BRIEF 1
Summarize the MJO passage below in two sentences.
BRIEF 2
Return the portion of the MJO passage below from "Although it was" up to and including "in drier environments.", copied word for word.
--- STUDY TEXT ---
Although it was identified and named in the 1970s, the MJO continues to be a challenge to simulate and predict. Working to reveal the MJO's cycle secrets, a research team from Pacific Northwest National Laboratory (PNNL) used NERSC's Edison supercomputer and data gathered during a field campaign over the Pacific Ocean to identify the processes that are responsible for too much precipitation in the models especially during the low-rainfall period of the MJO signal.
They found the mismatches are related to the fact that most of the models get the relationship between environmental moisture and precipitation wrong, producing more precipitation than is observed for the same moisture content in the environment, especially in drier environments.
"This error, which is related to representing how clouds entrain (mix with) the environmental moisture contains up to 30% of the overall model precipitation error", stated Samson Hagos, atmospheric scientist at PNNL and lead author of the paper. "The variance is even more pronounced during the suppressed or dry phase of the MJO."
--- LISTED RECORDS ---
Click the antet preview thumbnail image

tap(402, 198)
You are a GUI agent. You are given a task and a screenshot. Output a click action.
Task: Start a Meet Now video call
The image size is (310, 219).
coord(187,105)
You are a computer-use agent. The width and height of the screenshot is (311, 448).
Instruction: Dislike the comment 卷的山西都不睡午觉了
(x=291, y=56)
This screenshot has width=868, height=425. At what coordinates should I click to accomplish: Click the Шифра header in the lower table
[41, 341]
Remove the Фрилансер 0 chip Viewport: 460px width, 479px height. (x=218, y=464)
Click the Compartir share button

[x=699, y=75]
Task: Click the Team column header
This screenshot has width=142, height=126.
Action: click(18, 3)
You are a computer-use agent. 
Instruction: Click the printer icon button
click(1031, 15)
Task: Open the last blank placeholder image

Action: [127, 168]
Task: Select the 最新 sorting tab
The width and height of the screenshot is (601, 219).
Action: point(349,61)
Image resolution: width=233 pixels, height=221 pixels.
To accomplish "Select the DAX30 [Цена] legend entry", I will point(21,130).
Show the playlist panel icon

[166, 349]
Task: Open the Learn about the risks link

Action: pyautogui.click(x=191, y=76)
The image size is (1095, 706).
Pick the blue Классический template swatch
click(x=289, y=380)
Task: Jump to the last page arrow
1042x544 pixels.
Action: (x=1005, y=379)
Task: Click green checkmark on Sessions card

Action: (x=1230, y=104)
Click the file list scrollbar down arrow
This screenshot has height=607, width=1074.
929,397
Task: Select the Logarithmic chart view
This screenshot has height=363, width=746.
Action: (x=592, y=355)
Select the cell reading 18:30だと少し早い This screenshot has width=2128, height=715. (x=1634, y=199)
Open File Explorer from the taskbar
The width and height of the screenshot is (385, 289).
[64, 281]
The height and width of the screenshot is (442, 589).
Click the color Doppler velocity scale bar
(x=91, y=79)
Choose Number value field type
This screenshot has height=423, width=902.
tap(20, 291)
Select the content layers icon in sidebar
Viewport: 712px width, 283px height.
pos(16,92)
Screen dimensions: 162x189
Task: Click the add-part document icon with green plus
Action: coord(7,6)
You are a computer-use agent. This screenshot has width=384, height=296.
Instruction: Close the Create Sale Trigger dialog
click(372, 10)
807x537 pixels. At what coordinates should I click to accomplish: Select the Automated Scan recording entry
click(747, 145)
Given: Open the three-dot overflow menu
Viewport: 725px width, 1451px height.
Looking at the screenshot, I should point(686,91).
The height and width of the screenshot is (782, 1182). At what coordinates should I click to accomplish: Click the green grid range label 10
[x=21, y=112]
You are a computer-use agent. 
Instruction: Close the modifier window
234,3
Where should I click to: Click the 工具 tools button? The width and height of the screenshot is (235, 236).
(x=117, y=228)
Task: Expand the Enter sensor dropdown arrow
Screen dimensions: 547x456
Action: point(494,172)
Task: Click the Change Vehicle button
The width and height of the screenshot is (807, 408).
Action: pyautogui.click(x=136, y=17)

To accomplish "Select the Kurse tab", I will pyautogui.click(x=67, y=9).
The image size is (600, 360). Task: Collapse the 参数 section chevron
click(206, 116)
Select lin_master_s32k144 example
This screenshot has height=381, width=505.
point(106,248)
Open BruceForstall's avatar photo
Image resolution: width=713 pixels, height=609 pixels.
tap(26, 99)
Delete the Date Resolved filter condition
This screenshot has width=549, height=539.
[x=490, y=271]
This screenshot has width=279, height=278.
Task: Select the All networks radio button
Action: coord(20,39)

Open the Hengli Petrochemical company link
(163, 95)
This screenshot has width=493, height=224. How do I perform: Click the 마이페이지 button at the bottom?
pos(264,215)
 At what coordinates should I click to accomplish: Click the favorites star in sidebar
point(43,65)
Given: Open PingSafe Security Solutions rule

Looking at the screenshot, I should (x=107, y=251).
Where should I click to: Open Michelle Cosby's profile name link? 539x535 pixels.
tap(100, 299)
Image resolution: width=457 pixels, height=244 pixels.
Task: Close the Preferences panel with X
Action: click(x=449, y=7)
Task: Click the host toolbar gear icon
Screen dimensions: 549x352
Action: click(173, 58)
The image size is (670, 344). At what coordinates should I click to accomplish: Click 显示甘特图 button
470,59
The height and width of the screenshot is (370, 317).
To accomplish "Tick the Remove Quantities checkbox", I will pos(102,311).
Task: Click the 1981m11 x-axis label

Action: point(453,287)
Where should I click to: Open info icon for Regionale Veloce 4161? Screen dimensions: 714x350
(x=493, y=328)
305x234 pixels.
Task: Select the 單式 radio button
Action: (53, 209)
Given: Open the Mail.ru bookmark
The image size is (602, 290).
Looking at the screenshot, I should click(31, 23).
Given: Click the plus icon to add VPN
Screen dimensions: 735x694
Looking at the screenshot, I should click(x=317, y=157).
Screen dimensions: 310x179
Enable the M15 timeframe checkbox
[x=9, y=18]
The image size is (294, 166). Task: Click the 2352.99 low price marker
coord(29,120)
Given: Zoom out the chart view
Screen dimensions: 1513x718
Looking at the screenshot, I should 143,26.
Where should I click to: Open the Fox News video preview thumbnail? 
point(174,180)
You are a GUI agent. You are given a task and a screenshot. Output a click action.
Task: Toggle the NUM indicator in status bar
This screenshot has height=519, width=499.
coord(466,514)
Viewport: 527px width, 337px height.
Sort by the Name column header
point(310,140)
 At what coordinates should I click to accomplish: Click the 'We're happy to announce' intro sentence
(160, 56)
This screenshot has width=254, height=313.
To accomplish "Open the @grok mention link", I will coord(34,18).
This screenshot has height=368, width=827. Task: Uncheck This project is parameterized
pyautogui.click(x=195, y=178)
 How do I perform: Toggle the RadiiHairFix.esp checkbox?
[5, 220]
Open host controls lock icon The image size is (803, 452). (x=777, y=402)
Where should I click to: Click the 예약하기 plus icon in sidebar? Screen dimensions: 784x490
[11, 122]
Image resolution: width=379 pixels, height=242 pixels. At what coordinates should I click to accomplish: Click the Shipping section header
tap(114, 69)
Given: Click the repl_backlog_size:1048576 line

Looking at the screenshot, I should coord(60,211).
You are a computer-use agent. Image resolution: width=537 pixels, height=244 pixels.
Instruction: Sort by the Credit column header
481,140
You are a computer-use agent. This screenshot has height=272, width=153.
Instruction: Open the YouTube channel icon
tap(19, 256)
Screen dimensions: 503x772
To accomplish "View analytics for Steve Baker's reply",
---
TASK RESPONSE 1
A research team from Pacific Northwest National Laboratory used NERSC's Edison supercomputer and data from a Pacific Ocean field campaign to identify the processes that cause models to produce too much precipitation, especially during the low-rainfall period of the MJO. The team found that most models get the relationship between environmental moisture and precipitation wrong, particularly in drier environments, and the lead author states that this error, related to how clouds entrain environmental moisture, contains up to 30% of the overall model precipitation error.

TASK RESPONSE 2
Although it was identified and named in the 1970s, the MJO continues to be a challenge to simulate and predict. Working to reveal the MJO's cycle secrets, a research team from Pacific Northwest National Laboratory (PNNL) used NERSC's Edison supercomputer and data gathered during a field campaign over the Pacific Ocean to identify the processes that are responsible for too much precipitation in the models especially during the low-rainfall period of the MJO signal.
They found the mismatches are related to the fact that most of the models get the relationship between environmental moisture and precipitation wrong, producing more precipitation than is observed for the same moisture content in the environment, especially in drier environments.